_What is required_: Write out the passage about the Gatlinburg and Dollywood trip word for word, starting with "I haven't laughed" and going on through "all of them.".

***** Supplied text *****

I told her she could, against my better judgement. They were $.75. We used to eat them when we were kids, what the hell? Afterwards, I regretted my decision as I was walking the streets of Gatlinburg next to my 9 year old daughter with a candy cigarette hanging out of her mouth. Oh - the looks! Whatever, I never claimed to be mom of the year. Worst Mom Ever.

After window shopping and seeing the sights, the husbands took the oldest 4 to the movies and we went back to the cabin with the little ones. When we arrived, I got out to help the four year old out of her car seat. She looked at me with a big smile. "Miss J. Can I tell you something?"
"Yes?"
"You, you....you are an old woman."
I haven't laughed so hard in a while. Somehow it was much funnier coming from a little one and not my 6th grader. I am an old woman. haha

The next day we went to Dollywood. The kids were thrilled. They went on all kinds of crazy roller coasters. My children are thrill seekers. The bigger, higher, faster, scarier the ride...the better. They take after their father. I HATE roller coasters and any rides that spin. Which is pretty much all of them.

***** Supplied data *****

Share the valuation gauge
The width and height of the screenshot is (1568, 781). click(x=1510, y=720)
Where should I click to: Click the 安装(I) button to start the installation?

*****

_Answer to this task_:
I haven't laughed so hard in a while. Somehow it was much funnier coming from a little one and not my 6th grader. I am an old woman. haha

The next day we went to Dollywood. The kids were thrilled. They went on all kinds of crazy roller coasters. My children are thrill seekers. The bigger, higher, faster, scarier the ride...the better. They take after their father. I HATE roller coasters and any rides that spin. Which is pretty much all of them.